EDIT: Here's another sample for ya. I went to the store to buy mixers and while I was out Gemma 4 31b got pretty far along with reverse engineering the bluetooth protocol of a desk thermometer I have. I forgot to turn on the web search tool, so it just went at it, writing more and more specific diagnostic logging/probing tools over the course of like 8 turns. It connected to the thermometer, scanned the characteristics and had made a dump of the bluetooth notification data. When I got back it was theorizing about how the data might be encoded in the bluetooth characteristics and it got into an infinite loop. (local models aren't perfect and i never said they were) I turned on the websearch tool and told it to "pick up the project where it left off", it read the directory, did a couple googles and had a working script to print temperature, humidity and battery state in like 3 turns. Reading back throught it's chain of thought I'm pretty sure it would have been able to get it eventually without googling.

idk, I thought I was a cool and smart engineer type for being able to do stuff like this, if my GPUs being able to do this more or less unsupervised isn't impressive I guess fuck me lol.

fg137 3 hours ago | parent | prev | next [-]

This.

I have seen way too many people who are overly optimistic about local LLMs.

Having spent a decent amount of time playing with them on consumer nvidia GPUs, I understand well that they not going to be widely usable any time soon. Unfortunately not many people share that.

HDBaseT 5 hours ago | parent | prev [-]

At least in my experience, local models are very far away from models like Opus 4.7 or ChatGPT 5.5 in coding and problem solving areas.

I find them useful in basic research and learning and question asking tasks. Although at the same time, a Wikipedia page read or a few Google searches likely could accomplish the same and has been able to for decades.

layoric 5 hours ago | parent | prev [-]

Honestly surprised to hear that GPT OSS 20B runs slow on mac hardware. It's absolutely one of the fastest models I've run on local GPUs for its size, but only tried Nvidia cards.

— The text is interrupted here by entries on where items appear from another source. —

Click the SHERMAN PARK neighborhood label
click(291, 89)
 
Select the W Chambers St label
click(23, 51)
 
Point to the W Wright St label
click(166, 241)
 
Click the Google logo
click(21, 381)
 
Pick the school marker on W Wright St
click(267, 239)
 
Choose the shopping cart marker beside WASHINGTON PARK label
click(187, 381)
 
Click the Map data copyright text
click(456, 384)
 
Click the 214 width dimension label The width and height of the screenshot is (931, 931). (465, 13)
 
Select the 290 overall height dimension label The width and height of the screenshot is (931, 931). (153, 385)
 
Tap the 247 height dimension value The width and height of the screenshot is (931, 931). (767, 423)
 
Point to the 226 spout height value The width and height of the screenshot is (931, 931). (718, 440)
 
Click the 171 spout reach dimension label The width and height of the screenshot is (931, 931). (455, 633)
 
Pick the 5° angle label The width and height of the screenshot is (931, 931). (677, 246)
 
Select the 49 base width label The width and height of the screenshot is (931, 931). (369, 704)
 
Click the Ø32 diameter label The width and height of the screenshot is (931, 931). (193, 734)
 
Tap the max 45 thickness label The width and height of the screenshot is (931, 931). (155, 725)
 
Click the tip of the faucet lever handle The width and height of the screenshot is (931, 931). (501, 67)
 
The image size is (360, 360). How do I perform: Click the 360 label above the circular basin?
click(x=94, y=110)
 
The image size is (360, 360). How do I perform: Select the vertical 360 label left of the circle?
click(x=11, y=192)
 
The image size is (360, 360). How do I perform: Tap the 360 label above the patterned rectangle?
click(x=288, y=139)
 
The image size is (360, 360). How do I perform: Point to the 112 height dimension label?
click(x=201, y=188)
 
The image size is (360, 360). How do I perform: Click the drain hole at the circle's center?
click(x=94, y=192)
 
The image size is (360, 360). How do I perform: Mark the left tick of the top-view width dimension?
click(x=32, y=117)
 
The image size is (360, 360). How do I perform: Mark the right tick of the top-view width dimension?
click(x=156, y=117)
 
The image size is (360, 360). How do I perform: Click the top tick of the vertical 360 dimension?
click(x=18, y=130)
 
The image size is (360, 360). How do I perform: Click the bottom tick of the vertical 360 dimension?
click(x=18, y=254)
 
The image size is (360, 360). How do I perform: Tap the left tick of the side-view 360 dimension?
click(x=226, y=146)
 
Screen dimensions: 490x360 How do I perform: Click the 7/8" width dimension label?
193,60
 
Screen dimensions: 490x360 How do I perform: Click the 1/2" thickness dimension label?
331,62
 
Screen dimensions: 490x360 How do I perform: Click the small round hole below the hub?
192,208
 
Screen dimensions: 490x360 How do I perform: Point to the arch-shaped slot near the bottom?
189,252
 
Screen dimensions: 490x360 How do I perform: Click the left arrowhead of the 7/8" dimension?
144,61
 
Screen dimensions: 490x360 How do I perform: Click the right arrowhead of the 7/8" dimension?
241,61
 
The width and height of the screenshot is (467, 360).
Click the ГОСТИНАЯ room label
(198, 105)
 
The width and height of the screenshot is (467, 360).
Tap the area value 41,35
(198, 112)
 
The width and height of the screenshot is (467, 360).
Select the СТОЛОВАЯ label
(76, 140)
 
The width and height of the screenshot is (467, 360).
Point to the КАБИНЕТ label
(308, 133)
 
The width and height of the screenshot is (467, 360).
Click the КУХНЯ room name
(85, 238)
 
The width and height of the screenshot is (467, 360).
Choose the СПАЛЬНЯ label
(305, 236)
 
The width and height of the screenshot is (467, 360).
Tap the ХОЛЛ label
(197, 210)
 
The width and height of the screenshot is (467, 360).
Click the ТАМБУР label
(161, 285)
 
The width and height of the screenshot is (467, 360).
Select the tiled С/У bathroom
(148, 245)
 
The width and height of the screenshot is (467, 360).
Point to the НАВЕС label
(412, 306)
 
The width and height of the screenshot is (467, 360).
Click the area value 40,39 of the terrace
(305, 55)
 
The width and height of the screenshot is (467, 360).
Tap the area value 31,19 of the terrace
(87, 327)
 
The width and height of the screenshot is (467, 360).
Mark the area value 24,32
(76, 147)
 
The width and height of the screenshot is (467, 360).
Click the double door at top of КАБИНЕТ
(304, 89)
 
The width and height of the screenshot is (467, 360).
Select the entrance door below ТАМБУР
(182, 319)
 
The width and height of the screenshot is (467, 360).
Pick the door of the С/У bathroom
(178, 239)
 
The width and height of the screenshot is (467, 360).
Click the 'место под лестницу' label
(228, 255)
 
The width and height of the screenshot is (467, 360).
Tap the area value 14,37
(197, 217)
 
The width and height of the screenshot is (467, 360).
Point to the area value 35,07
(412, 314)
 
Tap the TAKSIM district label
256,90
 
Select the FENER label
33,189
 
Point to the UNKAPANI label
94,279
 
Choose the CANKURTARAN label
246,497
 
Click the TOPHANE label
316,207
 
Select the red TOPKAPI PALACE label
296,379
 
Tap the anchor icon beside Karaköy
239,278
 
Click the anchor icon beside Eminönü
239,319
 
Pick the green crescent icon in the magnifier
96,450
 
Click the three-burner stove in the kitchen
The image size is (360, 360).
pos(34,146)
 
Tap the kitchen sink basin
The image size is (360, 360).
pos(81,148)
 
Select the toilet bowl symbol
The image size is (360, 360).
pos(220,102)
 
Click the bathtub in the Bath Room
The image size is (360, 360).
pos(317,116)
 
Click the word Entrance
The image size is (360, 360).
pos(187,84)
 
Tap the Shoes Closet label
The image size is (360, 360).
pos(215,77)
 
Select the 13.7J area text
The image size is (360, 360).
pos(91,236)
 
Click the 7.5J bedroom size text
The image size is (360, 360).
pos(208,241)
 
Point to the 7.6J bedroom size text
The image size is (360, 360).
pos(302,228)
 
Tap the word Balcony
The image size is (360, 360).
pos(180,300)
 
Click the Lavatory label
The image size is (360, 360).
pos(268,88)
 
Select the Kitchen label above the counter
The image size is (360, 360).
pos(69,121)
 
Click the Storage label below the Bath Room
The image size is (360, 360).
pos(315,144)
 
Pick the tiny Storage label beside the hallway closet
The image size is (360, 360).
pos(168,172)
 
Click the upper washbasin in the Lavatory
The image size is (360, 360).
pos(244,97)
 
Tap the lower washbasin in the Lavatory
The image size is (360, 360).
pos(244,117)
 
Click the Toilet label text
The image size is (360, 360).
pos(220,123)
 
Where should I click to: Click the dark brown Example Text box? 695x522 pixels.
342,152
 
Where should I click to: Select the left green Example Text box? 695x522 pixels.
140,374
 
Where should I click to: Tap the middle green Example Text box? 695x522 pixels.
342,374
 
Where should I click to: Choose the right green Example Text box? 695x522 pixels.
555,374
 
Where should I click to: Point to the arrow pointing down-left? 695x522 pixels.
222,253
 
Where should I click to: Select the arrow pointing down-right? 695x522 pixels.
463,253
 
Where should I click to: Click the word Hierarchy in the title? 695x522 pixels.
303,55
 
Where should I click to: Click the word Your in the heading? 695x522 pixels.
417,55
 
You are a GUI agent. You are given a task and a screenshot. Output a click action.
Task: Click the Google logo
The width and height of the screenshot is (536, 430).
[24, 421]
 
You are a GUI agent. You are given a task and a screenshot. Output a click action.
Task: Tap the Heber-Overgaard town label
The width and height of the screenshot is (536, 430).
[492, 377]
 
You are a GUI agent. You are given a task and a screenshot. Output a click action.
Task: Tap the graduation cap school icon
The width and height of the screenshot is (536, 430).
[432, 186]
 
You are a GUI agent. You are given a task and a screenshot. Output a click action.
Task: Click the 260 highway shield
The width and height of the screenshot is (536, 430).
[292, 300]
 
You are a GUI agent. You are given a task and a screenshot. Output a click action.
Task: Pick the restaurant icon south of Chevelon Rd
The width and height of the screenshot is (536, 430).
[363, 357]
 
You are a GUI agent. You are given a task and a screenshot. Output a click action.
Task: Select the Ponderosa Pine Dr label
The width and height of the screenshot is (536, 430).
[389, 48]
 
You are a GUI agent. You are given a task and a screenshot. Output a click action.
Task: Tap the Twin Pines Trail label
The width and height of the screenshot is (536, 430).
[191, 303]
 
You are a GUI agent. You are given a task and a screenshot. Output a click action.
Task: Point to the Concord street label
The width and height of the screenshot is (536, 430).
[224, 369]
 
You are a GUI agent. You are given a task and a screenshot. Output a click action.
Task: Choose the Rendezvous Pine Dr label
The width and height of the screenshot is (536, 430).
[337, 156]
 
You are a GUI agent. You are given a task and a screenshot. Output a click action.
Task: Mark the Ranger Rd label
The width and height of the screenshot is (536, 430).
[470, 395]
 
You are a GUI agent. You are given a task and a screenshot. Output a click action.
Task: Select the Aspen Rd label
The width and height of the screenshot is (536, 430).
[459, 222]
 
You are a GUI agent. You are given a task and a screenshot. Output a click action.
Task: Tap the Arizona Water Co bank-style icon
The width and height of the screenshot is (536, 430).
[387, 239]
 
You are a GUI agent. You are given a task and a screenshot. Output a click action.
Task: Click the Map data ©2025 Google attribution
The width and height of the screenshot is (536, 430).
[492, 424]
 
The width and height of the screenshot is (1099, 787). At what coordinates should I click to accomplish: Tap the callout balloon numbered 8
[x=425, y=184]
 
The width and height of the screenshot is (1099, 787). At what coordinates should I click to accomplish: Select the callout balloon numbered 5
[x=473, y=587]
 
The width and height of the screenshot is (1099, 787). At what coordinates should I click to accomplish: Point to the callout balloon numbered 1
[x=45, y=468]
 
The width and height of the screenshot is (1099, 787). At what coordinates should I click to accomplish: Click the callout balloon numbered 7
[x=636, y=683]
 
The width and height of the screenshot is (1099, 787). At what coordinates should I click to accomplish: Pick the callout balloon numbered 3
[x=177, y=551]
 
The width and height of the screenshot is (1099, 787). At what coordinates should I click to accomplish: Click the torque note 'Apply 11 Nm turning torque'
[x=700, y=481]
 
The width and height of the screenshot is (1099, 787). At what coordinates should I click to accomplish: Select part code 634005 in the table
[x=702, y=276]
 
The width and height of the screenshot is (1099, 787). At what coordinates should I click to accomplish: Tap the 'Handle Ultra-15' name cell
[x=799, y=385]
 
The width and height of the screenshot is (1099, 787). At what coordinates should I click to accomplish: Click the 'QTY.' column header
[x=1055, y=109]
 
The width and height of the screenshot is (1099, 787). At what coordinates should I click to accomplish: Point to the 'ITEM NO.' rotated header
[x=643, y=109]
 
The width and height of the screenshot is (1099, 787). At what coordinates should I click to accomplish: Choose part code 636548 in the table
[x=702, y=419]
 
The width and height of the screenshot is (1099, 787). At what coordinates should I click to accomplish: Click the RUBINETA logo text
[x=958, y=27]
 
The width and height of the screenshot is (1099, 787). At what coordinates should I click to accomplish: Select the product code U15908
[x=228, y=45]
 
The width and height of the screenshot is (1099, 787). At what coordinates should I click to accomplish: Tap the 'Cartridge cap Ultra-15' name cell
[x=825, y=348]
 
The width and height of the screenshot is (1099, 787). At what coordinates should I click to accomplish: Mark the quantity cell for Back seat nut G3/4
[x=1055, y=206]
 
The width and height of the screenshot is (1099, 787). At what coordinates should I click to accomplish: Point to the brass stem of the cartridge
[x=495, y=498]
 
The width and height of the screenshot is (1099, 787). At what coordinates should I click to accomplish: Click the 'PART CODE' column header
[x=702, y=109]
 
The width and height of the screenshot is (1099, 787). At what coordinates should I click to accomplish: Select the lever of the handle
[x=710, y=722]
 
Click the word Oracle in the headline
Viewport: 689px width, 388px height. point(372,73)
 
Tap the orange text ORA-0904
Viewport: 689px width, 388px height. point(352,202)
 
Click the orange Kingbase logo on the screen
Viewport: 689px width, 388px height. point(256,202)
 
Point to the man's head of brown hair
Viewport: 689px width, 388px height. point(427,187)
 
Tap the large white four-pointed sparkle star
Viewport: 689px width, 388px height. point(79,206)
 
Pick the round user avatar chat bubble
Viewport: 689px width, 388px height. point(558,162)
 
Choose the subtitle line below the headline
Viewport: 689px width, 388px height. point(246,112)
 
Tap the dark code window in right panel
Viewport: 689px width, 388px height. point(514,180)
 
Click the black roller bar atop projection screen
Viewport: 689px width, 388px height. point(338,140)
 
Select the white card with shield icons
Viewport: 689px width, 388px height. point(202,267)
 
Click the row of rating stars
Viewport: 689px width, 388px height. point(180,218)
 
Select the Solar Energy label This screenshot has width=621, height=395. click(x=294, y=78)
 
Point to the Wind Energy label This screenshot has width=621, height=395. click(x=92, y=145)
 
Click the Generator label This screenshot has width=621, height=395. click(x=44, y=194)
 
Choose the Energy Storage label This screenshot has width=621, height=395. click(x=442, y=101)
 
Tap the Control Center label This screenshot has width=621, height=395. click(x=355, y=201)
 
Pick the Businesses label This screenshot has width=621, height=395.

Edit: TIL it is MoE and only has 3.6B active, explains a lot.

quacker 5 hours ago | parent [-]

Yeah, I'm probably wrong there. GPT OSS 20B is certainly much faster than some other models I've tried. I actually gave GPT OSS 20B a few prompts just now and it seems to respond as fast or faster than Qwen 3.5 9B. But I needed many more prompts for GPT OSS 20B to complete my contrived task, so progress felt much slower.